Aim of the exercise. Give every line of the records exactly, please, from the first up to and including the one containing "Open the Đơn".

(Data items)
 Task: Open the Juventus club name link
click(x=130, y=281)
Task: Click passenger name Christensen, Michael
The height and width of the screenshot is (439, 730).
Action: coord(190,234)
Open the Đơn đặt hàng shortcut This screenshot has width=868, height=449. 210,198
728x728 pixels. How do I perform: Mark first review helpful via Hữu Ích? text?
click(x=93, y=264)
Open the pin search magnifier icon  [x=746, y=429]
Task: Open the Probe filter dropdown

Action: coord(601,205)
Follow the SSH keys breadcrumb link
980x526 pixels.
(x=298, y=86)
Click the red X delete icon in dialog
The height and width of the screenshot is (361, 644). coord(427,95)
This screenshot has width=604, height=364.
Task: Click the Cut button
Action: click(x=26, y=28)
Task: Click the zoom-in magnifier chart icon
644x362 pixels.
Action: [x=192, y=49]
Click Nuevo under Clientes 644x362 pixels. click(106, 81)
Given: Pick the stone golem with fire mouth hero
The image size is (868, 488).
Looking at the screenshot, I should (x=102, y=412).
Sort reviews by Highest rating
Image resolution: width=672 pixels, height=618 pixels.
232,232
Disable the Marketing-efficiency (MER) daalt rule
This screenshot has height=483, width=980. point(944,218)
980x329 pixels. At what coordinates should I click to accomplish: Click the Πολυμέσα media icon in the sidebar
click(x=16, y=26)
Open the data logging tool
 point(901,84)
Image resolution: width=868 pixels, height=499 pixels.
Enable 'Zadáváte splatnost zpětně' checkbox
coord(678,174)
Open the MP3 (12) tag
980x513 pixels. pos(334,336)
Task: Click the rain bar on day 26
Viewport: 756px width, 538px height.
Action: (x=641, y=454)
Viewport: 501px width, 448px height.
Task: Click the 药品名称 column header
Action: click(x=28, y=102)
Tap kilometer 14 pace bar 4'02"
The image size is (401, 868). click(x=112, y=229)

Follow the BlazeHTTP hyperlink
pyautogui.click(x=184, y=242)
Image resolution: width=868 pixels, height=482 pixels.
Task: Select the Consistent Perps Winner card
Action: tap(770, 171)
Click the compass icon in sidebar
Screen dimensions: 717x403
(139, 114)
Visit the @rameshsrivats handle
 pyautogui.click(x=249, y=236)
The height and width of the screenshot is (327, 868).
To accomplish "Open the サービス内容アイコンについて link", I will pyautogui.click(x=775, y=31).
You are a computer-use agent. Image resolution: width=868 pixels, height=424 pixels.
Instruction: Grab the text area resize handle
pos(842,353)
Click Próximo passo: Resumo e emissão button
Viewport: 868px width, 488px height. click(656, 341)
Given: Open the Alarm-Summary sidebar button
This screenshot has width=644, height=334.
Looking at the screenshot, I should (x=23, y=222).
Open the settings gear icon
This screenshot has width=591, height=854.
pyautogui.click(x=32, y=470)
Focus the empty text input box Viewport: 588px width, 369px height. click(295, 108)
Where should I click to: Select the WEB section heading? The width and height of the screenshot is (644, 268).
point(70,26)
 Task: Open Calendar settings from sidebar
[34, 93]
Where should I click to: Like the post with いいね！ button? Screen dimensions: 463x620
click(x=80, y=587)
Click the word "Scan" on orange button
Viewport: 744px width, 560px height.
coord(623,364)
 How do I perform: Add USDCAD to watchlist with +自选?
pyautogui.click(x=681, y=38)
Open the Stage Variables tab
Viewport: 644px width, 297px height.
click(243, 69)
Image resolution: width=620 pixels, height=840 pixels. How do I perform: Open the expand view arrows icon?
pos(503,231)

Task answer.
 Task: Open the Juventus club name link
click(x=130, y=281)
Task: Click passenger name Christensen, Michael
The height and width of the screenshot is (439, 730).
Action: coord(190,234)
Open the Đơn đặt hàng shortcut This screenshot has width=868, height=449. 210,198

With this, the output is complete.